◆ **Exercise objective**
Could you repeat exactly the lines from the one containing "This screenshot has height=755, width=1568." through the last line of the records, with no pictures?
++++ Excerpted data
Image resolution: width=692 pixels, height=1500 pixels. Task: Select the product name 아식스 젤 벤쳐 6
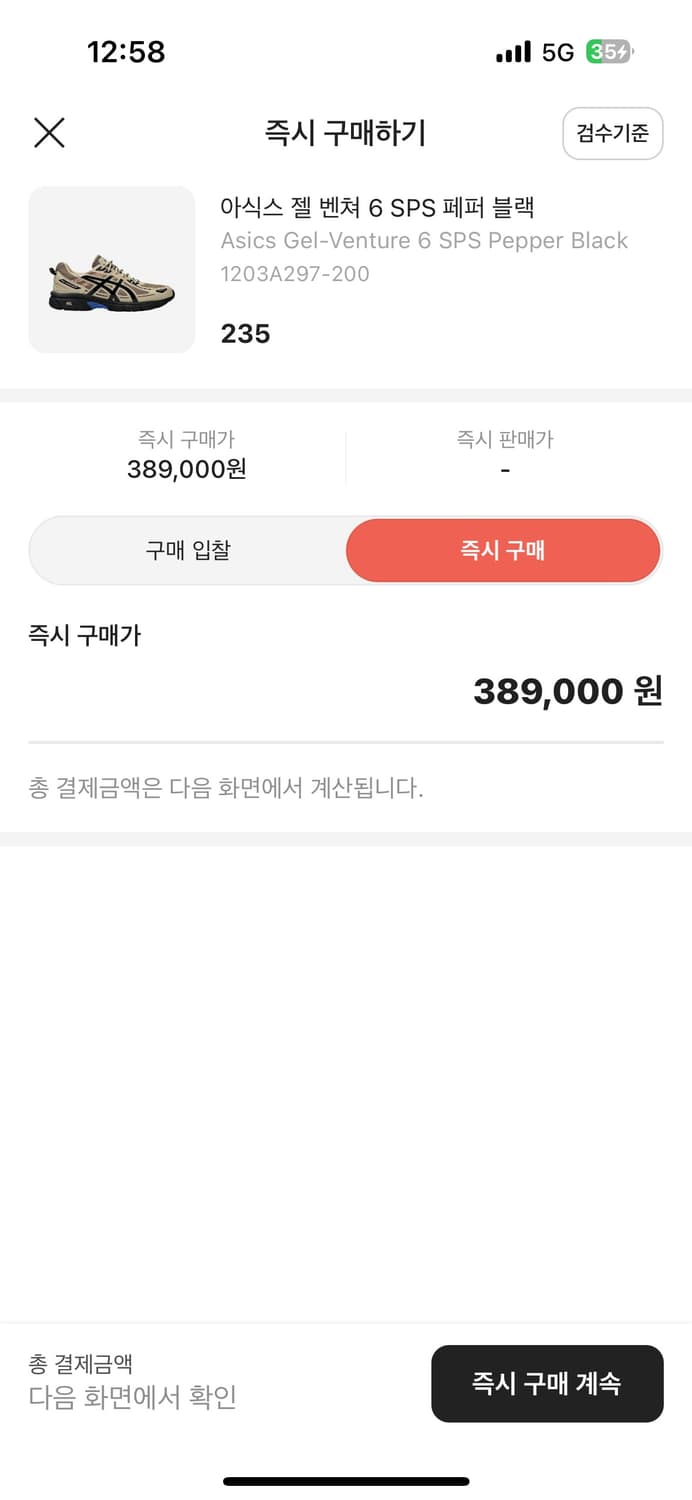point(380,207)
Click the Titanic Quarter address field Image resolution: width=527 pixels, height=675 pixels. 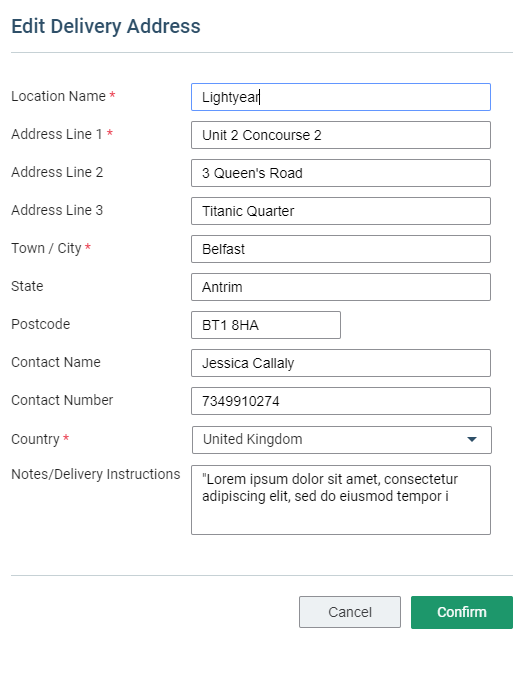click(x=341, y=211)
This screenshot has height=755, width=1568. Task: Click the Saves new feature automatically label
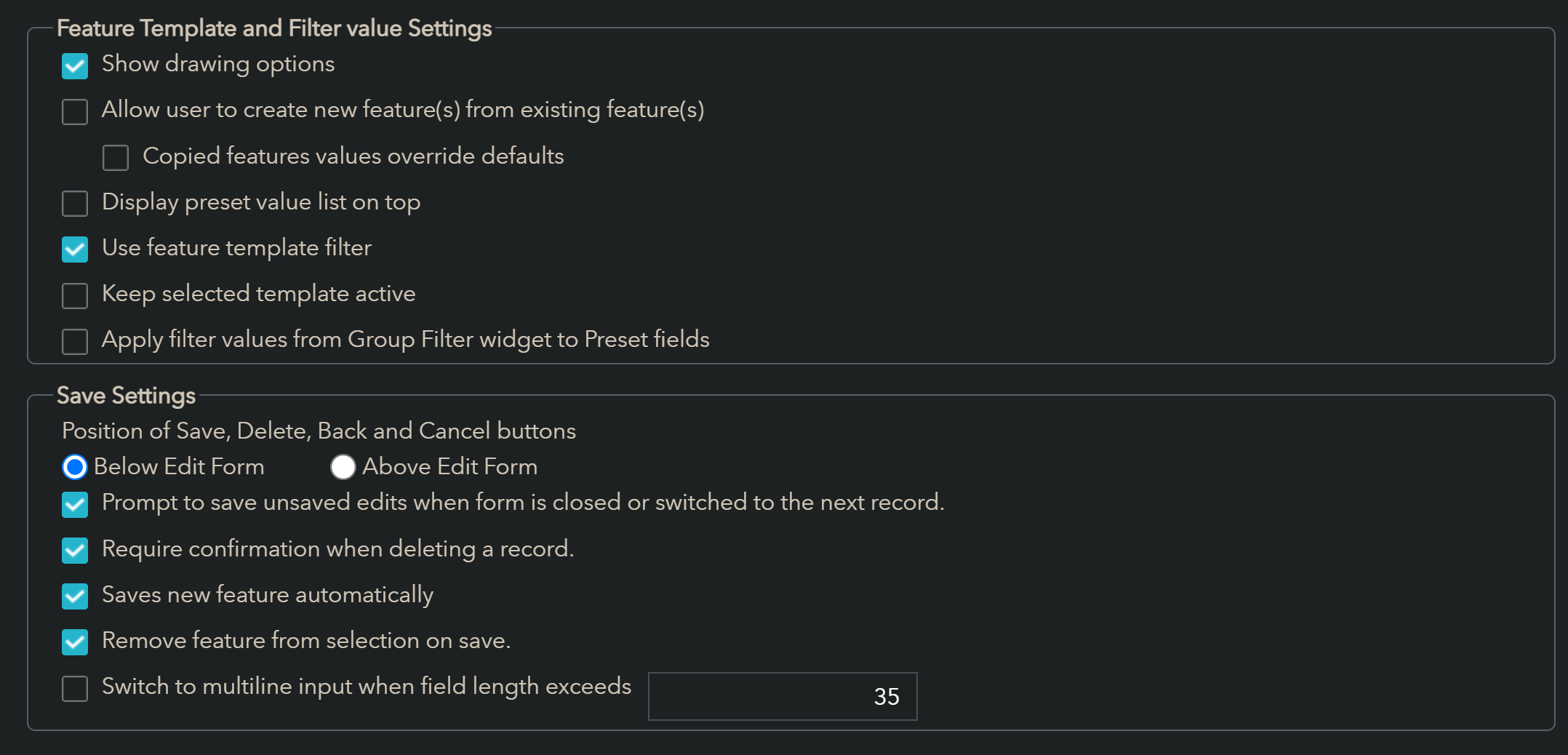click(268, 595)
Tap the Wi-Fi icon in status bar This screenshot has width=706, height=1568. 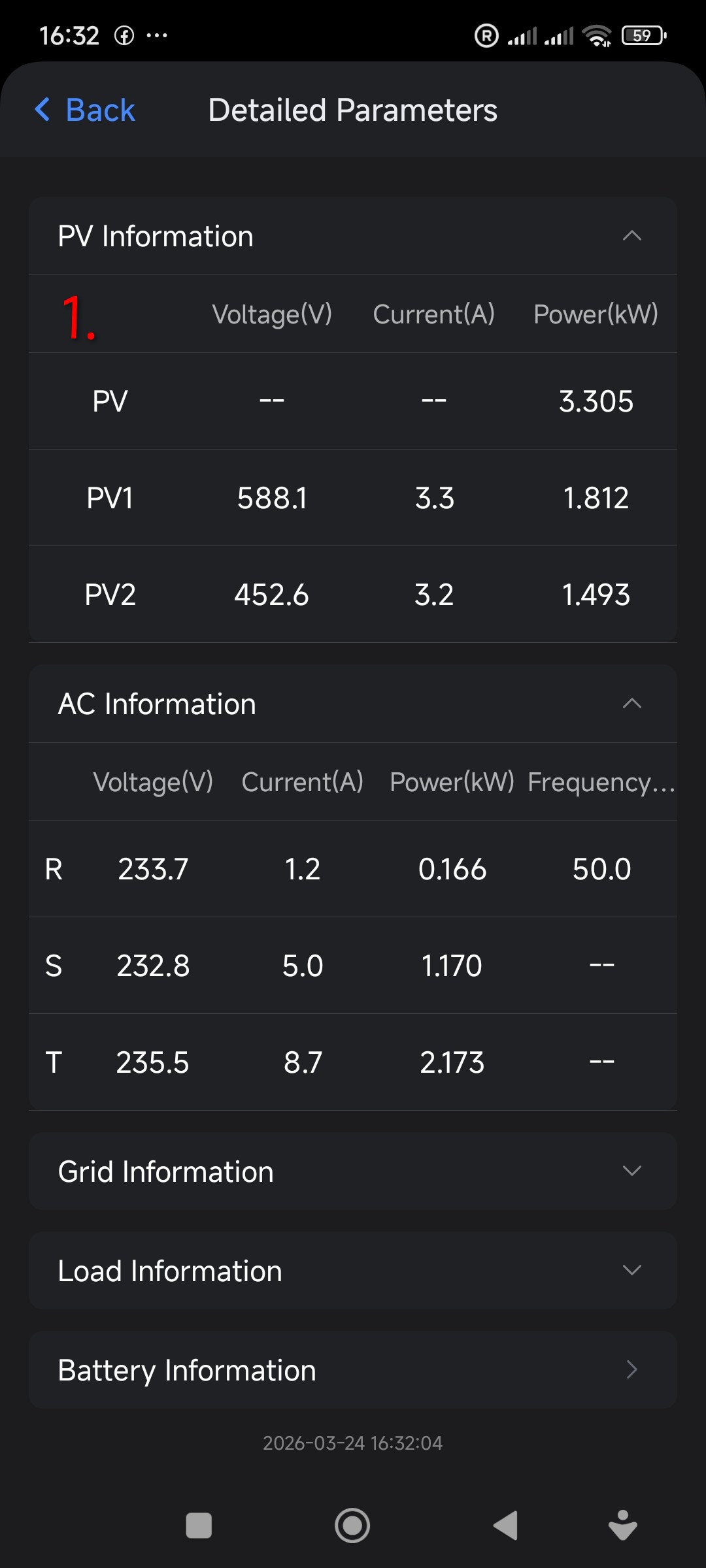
++++++++
◆ **Response area**
This screenshot has height=755, width=1568. Task: Click the Saves new feature automatically label
click(268, 595)
Tap the Wi-Fi icon in status bar This screenshot has width=706, height=1568. 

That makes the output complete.